## EXERCISE GOAL
In this exercise, the data must be written out exactly.

## DATA FOR ANALYSIS
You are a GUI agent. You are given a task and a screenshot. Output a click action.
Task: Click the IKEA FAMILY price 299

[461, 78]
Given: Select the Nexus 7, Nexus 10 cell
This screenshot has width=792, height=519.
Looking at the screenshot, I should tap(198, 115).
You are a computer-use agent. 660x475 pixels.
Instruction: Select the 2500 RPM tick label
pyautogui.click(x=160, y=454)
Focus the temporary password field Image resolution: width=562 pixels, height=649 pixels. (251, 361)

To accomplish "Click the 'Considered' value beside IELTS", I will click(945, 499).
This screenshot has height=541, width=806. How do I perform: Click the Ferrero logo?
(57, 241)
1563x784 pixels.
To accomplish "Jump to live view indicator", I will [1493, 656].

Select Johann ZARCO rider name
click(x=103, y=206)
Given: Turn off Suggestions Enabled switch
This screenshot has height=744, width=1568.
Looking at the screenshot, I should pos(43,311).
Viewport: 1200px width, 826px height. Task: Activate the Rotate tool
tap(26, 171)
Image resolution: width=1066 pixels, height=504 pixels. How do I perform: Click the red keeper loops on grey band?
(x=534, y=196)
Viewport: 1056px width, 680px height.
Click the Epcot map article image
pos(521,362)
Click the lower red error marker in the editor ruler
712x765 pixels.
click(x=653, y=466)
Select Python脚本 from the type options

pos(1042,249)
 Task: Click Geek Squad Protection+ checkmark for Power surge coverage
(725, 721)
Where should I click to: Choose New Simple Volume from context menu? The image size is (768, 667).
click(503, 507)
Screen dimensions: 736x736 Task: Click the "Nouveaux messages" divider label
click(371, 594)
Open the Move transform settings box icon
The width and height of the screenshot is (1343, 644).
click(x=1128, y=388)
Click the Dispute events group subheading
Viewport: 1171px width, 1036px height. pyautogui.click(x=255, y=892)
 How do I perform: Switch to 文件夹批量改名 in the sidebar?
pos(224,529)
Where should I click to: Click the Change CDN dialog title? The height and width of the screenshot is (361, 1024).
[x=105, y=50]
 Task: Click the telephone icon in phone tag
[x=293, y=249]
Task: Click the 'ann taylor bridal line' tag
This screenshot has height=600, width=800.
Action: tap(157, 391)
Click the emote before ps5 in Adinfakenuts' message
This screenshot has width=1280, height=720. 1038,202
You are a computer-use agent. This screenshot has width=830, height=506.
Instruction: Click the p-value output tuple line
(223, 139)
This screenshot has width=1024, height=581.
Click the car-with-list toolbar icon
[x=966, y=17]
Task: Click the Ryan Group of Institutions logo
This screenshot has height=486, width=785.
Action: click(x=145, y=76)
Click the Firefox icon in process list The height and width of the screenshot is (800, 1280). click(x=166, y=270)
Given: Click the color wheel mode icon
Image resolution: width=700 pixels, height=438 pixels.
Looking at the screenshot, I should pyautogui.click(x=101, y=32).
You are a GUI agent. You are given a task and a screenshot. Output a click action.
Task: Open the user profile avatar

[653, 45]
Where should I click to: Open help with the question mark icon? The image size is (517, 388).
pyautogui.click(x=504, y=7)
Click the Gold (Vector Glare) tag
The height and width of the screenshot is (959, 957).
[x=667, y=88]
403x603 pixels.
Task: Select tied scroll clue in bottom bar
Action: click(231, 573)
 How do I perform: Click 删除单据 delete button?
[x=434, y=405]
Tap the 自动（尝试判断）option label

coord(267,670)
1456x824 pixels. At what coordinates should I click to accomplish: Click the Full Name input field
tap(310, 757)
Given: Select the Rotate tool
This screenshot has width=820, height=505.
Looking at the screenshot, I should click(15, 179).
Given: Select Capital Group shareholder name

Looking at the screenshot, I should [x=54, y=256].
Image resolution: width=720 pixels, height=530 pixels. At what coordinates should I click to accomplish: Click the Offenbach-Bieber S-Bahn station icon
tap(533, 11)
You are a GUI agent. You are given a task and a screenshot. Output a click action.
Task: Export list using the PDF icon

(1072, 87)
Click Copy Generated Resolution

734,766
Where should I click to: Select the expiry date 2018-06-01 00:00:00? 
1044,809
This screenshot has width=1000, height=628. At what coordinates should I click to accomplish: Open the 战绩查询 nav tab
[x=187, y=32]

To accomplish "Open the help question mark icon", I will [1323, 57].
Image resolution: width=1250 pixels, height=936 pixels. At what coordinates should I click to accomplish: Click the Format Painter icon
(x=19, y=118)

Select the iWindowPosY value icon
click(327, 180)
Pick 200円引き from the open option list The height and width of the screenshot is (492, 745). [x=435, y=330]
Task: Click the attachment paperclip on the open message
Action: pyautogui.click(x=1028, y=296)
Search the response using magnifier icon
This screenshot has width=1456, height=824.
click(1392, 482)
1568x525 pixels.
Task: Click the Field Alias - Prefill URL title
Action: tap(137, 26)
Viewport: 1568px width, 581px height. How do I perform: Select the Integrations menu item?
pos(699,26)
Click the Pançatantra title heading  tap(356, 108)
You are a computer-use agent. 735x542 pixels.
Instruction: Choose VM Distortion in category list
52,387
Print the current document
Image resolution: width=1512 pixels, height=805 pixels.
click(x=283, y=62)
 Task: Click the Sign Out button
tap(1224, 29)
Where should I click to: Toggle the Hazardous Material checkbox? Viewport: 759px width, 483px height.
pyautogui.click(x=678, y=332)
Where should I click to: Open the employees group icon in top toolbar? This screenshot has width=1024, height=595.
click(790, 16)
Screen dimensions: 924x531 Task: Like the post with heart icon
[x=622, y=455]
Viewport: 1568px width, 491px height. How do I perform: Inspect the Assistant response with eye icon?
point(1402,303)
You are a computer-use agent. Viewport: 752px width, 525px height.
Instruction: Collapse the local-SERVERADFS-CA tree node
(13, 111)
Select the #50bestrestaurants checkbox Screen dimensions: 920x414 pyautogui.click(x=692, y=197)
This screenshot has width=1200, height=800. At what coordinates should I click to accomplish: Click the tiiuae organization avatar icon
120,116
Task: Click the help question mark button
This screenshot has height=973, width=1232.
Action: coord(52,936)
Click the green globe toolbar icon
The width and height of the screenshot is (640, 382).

## TASK OUTPUT
You are a GUI agent. You are given a task and a screenshot. Output a click action.
Task: Click the IKEA FAMILY price 299

[461, 78]
Given: Select the Nexus 7, Nexus 10 cell
This screenshot has width=792, height=519.
Looking at the screenshot, I should tap(198, 115).
You are a computer-use agent. 660x475 pixels.
Instruction: Select the 2500 RPM tick label
pyautogui.click(x=160, y=454)
Focus the temporary password field Image resolution: width=562 pixels, height=649 pixels. (251, 361)

To accomplish "Click the 'Considered' value beside IELTS", I will click(945, 499).
This screenshot has height=541, width=806. How do I perform: Click the Ferrero logo?
(57, 241)
1563x784 pixels.
To accomplish "Jump to live view indicator", I will [1493, 656].

Select Johann ZARCO rider name
click(x=103, y=206)
Given: Turn off Suggestions Enabled switch
This screenshot has height=744, width=1568.
Looking at the screenshot, I should pos(43,311).
Viewport: 1200px width, 826px height. Task: Activate the Rotate tool
tap(26, 171)
Image resolution: width=1066 pixels, height=504 pixels. How do I perform: Click the red keeper loops on grey band?
(x=534, y=196)
Viewport: 1056px width, 680px height.
Click the Epcot map article image
pos(521,362)
Click the lower red error marker in the editor ruler
712x765 pixels.
click(x=653, y=466)
Select Python脚本 from the type options

pos(1042,249)
 Task: Click Geek Squad Protection+ checkmark for Power surge coverage
(725, 721)
Where should I click to: Choose New Simple Volume from context menu? The image size is (768, 667).
click(503, 507)
Screen dimensions: 736x736 Task: Click the "Nouveaux messages" divider label
click(371, 594)
Open the Move transform settings box icon
The width and height of the screenshot is (1343, 644).
click(x=1128, y=388)
Click the Dispute events group subheading
Viewport: 1171px width, 1036px height. pyautogui.click(x=255, y=892)
 How do I perform: Switch to 文件夹批量改名 in the sidebar?
pos(224,529)
Where should I click to: Click the Change CDN dialog title? The height and width of the screenshot is (361, 1024).
[x=105, y=50]
 Task: Click the telephone icon in phone tag
[x=293, y=249]
Task: Click the 'ann taylor bridal line' tag
This screenshot has height=600, width=800.
Action: tap(157, 391)
Click the emote before ps5 in Adinfakenuts' message
This screenshot has width=1280, height=720. 1038,202
You are a computer-use agent. This screenshot has width=830, height=506.
Instruction: Click the p-value output tuple line
(223, 139)
This screenshot has width=1024, height=581.
Click the car-with-list toolbar icon
[x=966, y=17]
Task: Click the Ryan Group of Institutions logo
This screenshot has height=486, width=785.
Action: click(x=145, y=76)
Click the Firefox icon in process list The height and width of the screenshot is (800, 1280). click(x=166, y=270)
Given: Click the color wheel mode icon
Image resolution: width=700 pixels, height=438 pixels.
Looking at the screenshot, I should pyautogui.click(x=101, y=32).
You are a GUI agent. You are given a task and a screenshot. Output a click action.
Task: Open the user profile avatar

[653, 45]
Where should I click to: Open help with the question mark icon? The image size is (517, 388).
pyautogui.click(x=504, y=7)
Click the Gold (Vector Glare) tag
The height and width of the screenshot is (959, 957).
[x=667, y=88]
403x603 pixels.
Task: Select tied scroll clue in bottom bar
Action: click(231, 573)
 How do I perform: Click 删除单据 delete button?
[x=434, y=405]
Tap the 自动（尝试判断）option label

coord(267,670)
1456x824 pixels. At what coordinates should I click to accomplish: Click the Full Name input field
tap(310, 757)
Given: Select the Rotate tool
This screenshot has width=820, height=505.
Looking at the screenshot, I should click(15, 179).
Given: Select Capital Group shareholder name

Looking at the screenshot, I should [x=54, y=256].
Image resolution: width=720 pixels, height=530 pixels. At what coordinates should I click to accomplish: Click the Offenbach-Bieber S-Bahn station icon
tap(533, 11)
You are a GUI agent. You are given a task and a screenshot. Output a click action.
Task: Export list using the PDF icon

(1072, 87)
Click Copy Generated Resolution

734,766
Where should I click to: Select the expiry date 2018-06-01 00:00:00? 
1044,809
This screenshot has width=1000, height=628. At what coordinates should I click to accomplish: Open the 战绩查询 nav tab
[x=187, y=32]

To accomplish "Open the help question mark icon", I will [1323, 57].
Image resolution: width=1250 pixels, height=936 pixels. At what coordinates should I click to accomplish: Click the Format Painter icon
(x=19, y=118)

Select the iWindowPosY value icon
click(327, 180)
Pick 200円引き from the open option list The height and width of the screenshot is (492, 745). [x=435, y=330]
Task: Click the attachment paperclip on the open message
Action: pyautogui.click(x=1028, y=296)
Search the response using magnifier icon
This screenshot has width=1456, height=824.
click(1392, 482)
1568x525 pixels.
Task: Click the Field Alias - Prefill URL title
Action: tap(137, 26)
Viewport: 1568px width, 581px height. How do I perform: Select the Integrations menu item?
pos(699,26)
Click the Pançatantra title heading  tap(356, 108)
You are a computer-use agent. 735x542 pixels.
Instruction: Choose VM Distortion in category list
52,387
Print the current document
Image resolution: width=1512 pixels, height=805 pixels.
click(x=283, y=62)
 Task: Click the Sign Out button
tap(1224, 29)
Where should I click to: Toggle the Hazardous Material checkbox? Viewport: 759px width, 483px height.
pyautogui.click(x=678, y=332)
Where should I click to: Open the employees group icon in top toolbar? This screenshot has width=1024, height=595.
click(790, 16)
Screen dimensions: 924x531 Task: Like the post with heart icon
[x=622, y=455]
Viewport: 1568px width, 491px height. How do I perform: Inspect the Assistant response with eye icon?
point(1402,303)
You are a computer-use agent. Viewport: 752px width, 525px height.
Instruction: Collapse the local-SERVERADFS-CA tree node
(13, 111)
Select the #50bestrestaurants checkbox Screen dimensions: 920x414 pyautogui.click(x=692, y=197)
This screenshot has width=1200, height=800. At what coordinates should I click to accomplish: Click the tiiuae organization avatar icon
120,116
Task: Click the help question mark button
This screenshot has height=973, width=1232.
Action: coord(52,936)
Click the green globe toolbar icon
The width and height of the screenshot is (640, 382).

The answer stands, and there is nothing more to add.